On a Wednesday, I boarded a plane and went out to Maxwell Air Force Base, Ala., and lectured to several hundred majors and joint service equivalent officers and civilians at Air Command and Staff College. I gave them an update on the cyber operations that are taking place in San Antonio and around the world on a 24/7 basis, and how our Airmen are making as substantive a difference in cyberspace as they routinely do in the air, in space, and as a part of ground operations. It was a validation of the quality of our force to see these future leaders immediately start to grasp how the integration of cyberspace operations with other combat effects is one of the 'game changers' of 21st century military operations.
Then, on Thursday, I traveled to Langley AFB, Va., and donned my dress uniform for a much different, but no less important task; for it was my sad honor to present a Bronze Star and Purple Heart to the parents of Maj. Charles Ransom. Major Ransom, a cyberspace operations officer and leader in the 83rd Network Operations Squadron, was killed in Afghanistan in April and in recognition of how he represented each of us as Airmen and the ideals of our service in giving the "last full measure of devotion," the members of his squadron memorialized him and sadly, but proudly, celebrated his too short life of service. It was instructive to me to see how proud his parents were of their son, in spite of their grief. And how proud I was to be an Airman and to have the opportunity to associate with men and women like Charles Ransom.
Finally, Friday came and I returned to San Antonio, and on a day we normally associate with winding down a week, I had one more opportunity to wear my service dress. This time, however, it was to participate in a beginning, of sort. I had the privilege to give the Oath of Enlistment to 702 brand new Airmen who were graduating from Basic Military Training and joining the rest of us as new wingmen and warriors. As I looked into their faces, I could certainly see the exhilaration of finishing one challenge, but also the enthusiasm of looking forward to joining the force, and I was as renewed as I was proud.
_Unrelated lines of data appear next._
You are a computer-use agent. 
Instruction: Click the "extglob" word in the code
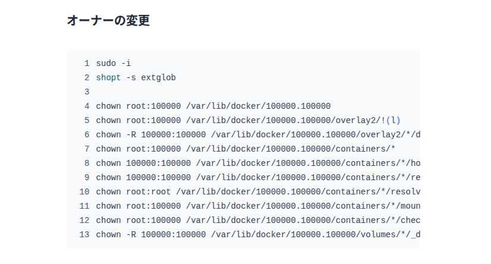point(158,77)

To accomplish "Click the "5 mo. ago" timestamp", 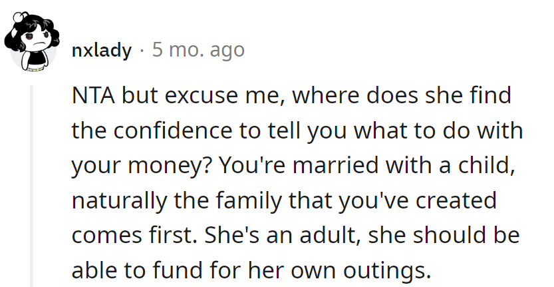I will coord(198,50).
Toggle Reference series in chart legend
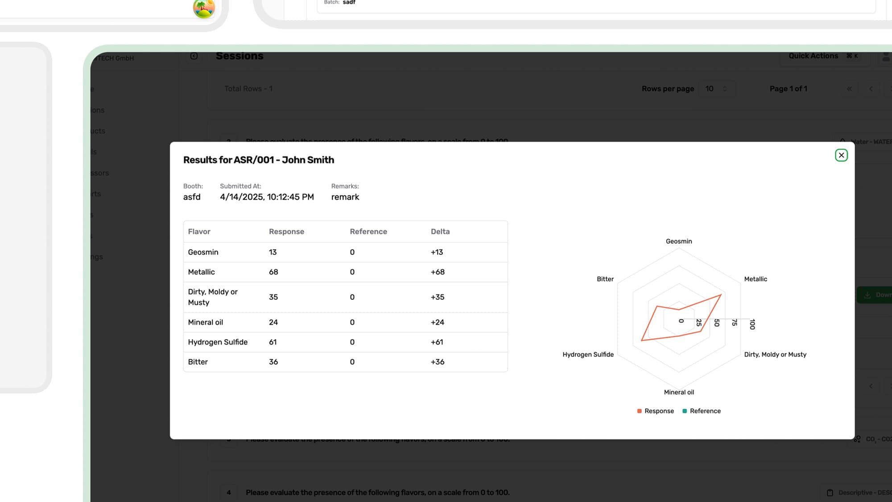 coord(705,411)
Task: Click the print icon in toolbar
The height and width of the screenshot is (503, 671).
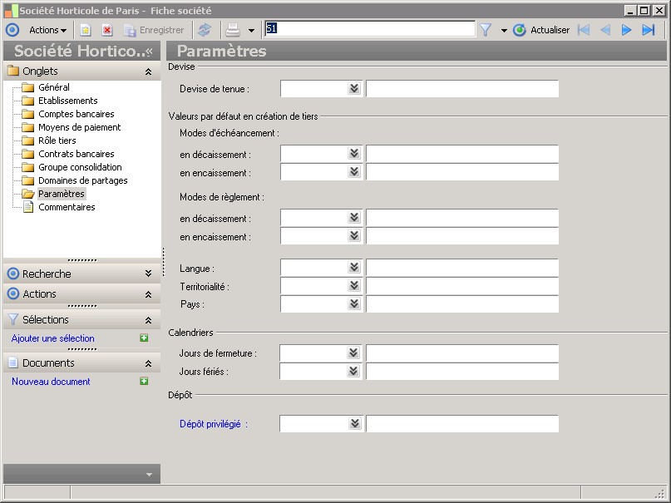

Three days in service dress ... and an opportunity for reflection on what it means to be an Airman and gaining a special opportunity to see the strength of our force demonstrated in the intellect and capacity of our leaders, the willingness to sacrifice, and the promise of future wingmen. In an era of austerity and budget cuts, I was reminded ... while wearing service dress ... that the strength of the United States Air Force is truly and finally its Airmen.